[What you will do]
Please report how many lines below contain "code", writing nothing except the number.

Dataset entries
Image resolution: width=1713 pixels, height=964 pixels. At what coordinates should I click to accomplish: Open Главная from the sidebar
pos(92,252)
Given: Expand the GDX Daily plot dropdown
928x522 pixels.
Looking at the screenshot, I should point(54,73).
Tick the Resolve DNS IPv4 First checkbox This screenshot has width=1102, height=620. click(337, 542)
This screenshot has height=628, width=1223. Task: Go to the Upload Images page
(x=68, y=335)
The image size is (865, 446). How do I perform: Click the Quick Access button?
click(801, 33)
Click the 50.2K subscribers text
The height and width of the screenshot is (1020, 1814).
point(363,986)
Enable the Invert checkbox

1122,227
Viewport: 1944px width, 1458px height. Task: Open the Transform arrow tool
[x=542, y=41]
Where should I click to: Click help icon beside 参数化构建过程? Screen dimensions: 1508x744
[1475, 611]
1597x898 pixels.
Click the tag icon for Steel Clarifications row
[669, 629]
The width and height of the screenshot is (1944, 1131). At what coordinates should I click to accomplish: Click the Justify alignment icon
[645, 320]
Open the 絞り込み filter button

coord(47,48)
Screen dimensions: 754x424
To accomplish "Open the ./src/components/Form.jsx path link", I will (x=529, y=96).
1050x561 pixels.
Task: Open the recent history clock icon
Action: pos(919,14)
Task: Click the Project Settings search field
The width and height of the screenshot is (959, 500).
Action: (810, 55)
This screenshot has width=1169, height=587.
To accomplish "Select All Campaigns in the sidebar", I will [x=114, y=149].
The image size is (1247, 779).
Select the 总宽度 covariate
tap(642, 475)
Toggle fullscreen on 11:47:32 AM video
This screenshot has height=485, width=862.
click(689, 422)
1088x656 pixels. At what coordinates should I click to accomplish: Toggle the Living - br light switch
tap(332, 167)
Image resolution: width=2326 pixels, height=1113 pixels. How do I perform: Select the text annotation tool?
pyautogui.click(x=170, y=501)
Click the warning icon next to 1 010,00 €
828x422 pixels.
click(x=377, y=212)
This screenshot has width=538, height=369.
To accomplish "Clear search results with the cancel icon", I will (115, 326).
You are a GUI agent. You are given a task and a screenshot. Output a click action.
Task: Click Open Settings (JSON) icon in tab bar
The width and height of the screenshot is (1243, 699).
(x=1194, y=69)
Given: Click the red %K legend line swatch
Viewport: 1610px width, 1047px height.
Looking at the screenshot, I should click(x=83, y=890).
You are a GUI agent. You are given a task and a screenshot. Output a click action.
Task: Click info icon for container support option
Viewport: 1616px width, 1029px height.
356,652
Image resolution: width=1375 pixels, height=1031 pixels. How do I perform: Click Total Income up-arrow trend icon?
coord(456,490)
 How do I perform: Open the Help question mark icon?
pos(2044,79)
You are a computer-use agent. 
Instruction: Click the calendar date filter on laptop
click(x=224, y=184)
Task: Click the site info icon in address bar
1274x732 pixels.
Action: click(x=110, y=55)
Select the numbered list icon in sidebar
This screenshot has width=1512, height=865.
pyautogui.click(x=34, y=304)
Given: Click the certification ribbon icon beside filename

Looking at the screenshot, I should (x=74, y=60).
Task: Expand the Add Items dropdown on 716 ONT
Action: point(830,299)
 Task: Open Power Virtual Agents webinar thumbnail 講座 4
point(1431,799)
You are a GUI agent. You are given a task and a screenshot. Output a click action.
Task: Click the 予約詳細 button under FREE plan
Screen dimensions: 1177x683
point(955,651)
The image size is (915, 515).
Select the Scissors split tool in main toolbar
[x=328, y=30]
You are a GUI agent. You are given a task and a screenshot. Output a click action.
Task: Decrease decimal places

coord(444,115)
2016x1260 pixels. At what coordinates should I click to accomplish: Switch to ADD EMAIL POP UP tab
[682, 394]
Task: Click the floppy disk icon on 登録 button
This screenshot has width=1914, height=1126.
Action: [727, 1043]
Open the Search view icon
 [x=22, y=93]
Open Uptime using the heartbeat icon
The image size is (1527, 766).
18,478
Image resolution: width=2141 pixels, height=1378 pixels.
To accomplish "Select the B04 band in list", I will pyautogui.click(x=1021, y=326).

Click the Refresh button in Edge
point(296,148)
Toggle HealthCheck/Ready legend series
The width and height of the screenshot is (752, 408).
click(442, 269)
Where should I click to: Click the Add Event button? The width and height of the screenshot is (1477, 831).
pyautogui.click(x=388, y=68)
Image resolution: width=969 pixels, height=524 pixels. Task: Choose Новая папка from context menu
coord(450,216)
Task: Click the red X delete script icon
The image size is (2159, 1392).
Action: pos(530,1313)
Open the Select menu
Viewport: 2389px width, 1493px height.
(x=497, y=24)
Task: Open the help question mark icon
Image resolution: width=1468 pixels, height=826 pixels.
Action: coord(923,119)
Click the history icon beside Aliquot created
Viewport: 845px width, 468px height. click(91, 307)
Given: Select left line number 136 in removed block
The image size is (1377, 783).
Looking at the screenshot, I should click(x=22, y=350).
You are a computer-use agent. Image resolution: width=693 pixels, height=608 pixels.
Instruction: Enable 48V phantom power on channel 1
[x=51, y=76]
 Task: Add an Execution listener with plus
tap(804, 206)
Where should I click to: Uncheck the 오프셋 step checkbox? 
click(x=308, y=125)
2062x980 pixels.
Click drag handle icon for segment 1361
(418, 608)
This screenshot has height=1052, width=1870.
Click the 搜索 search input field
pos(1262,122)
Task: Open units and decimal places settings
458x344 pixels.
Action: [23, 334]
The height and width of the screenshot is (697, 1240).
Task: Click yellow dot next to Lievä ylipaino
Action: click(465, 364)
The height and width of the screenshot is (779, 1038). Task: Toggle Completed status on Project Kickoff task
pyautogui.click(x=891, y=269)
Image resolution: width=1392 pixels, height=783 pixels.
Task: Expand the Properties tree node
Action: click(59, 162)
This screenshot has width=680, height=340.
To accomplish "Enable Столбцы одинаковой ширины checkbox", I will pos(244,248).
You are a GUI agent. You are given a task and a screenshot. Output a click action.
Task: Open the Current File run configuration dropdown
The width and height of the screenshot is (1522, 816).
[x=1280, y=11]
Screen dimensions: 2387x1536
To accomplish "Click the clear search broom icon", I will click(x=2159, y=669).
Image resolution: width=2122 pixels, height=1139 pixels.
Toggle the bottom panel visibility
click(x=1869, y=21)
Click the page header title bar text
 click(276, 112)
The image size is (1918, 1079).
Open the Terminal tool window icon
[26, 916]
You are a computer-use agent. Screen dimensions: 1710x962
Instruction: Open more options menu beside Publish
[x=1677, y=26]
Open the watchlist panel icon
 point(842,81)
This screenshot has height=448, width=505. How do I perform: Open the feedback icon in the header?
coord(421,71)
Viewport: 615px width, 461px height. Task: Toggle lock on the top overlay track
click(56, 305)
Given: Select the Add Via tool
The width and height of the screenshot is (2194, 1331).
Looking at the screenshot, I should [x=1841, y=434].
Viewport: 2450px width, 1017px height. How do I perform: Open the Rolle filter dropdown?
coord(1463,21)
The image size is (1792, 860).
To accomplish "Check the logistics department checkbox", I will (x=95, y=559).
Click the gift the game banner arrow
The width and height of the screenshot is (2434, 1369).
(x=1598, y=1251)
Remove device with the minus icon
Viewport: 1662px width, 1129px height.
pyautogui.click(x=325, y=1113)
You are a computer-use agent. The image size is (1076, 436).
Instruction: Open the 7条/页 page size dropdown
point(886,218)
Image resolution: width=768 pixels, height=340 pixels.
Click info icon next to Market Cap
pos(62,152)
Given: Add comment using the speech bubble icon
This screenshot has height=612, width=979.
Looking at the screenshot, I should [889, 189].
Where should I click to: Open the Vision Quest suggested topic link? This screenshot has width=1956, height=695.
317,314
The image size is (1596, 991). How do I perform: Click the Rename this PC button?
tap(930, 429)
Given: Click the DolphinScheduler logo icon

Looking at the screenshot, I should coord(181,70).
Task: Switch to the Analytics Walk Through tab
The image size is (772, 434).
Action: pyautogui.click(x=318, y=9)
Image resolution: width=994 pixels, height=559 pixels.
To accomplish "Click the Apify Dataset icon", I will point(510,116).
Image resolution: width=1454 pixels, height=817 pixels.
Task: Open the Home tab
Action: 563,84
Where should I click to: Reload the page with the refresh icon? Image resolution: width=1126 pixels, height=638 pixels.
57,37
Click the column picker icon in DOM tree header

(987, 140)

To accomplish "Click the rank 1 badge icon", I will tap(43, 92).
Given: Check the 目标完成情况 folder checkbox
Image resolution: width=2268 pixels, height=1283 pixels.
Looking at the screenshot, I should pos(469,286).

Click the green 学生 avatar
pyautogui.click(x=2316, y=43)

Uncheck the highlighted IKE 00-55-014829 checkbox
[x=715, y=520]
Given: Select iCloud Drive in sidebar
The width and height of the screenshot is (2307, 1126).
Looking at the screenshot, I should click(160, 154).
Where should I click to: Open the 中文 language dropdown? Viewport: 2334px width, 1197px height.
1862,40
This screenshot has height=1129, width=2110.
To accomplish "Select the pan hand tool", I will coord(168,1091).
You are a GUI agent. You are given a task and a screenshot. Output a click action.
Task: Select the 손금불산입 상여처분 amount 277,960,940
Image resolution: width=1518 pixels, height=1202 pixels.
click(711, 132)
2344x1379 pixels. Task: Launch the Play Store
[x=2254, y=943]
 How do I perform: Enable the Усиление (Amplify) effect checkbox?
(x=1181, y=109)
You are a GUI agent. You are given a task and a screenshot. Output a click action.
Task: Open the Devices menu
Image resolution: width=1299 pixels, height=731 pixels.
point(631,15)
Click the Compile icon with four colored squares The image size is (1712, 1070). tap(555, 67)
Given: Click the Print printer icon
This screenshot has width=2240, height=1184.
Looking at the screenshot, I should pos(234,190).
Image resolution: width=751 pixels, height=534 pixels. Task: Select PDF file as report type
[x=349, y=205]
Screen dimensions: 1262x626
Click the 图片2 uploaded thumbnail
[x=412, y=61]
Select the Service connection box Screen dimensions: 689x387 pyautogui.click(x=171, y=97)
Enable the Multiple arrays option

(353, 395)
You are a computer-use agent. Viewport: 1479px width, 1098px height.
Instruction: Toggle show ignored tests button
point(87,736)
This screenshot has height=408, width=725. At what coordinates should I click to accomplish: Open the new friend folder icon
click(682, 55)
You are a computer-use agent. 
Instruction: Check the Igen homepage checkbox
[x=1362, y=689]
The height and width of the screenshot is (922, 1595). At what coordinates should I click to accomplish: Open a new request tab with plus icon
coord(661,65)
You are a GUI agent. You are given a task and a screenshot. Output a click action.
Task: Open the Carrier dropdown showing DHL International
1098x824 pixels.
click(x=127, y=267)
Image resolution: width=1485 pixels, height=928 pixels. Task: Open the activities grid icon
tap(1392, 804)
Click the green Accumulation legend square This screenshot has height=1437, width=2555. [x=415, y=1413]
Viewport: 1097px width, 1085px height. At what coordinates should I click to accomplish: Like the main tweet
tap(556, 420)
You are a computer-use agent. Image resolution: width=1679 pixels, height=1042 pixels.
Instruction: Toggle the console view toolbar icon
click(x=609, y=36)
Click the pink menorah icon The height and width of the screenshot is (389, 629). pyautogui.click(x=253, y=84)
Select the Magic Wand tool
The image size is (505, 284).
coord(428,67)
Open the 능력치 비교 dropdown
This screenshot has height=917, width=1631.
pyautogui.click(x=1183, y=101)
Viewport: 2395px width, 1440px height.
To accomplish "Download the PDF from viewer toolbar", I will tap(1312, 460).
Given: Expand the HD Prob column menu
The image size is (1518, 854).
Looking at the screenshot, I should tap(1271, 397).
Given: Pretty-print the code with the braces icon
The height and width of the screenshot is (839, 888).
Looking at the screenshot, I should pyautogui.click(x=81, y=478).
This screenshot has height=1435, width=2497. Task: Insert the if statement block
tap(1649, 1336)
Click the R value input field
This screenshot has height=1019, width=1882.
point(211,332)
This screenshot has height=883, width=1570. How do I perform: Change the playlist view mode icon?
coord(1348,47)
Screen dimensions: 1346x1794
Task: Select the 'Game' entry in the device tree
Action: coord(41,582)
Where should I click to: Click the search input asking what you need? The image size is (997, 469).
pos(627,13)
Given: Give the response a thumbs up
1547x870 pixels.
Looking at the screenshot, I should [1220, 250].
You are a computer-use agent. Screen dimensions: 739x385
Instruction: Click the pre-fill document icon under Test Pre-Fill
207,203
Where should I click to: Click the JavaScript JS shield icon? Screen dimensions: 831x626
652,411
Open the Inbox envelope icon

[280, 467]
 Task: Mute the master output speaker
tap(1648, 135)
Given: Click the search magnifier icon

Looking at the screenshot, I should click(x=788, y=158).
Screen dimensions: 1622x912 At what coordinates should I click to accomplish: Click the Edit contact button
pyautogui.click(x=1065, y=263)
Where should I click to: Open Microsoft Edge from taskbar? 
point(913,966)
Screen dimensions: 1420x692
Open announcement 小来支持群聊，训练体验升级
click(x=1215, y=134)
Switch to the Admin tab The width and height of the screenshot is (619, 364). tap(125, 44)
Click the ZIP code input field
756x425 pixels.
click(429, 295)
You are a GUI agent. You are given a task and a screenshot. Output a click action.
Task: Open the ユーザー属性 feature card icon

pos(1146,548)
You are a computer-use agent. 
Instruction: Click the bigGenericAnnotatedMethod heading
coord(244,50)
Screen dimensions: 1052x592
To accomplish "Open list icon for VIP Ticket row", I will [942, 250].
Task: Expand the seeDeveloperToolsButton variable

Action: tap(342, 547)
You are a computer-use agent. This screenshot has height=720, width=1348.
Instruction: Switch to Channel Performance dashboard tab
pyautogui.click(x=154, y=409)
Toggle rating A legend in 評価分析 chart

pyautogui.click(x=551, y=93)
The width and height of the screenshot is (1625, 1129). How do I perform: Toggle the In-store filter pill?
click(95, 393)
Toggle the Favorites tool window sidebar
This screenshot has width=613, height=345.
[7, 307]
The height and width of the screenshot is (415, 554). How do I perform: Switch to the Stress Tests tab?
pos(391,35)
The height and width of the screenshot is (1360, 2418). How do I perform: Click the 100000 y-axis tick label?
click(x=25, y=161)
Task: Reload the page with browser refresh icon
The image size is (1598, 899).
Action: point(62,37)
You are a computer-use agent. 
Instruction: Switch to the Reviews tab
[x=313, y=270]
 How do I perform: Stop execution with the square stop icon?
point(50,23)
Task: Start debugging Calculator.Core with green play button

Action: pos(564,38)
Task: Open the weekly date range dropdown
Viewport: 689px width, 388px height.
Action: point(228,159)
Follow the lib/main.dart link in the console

[Task result]
2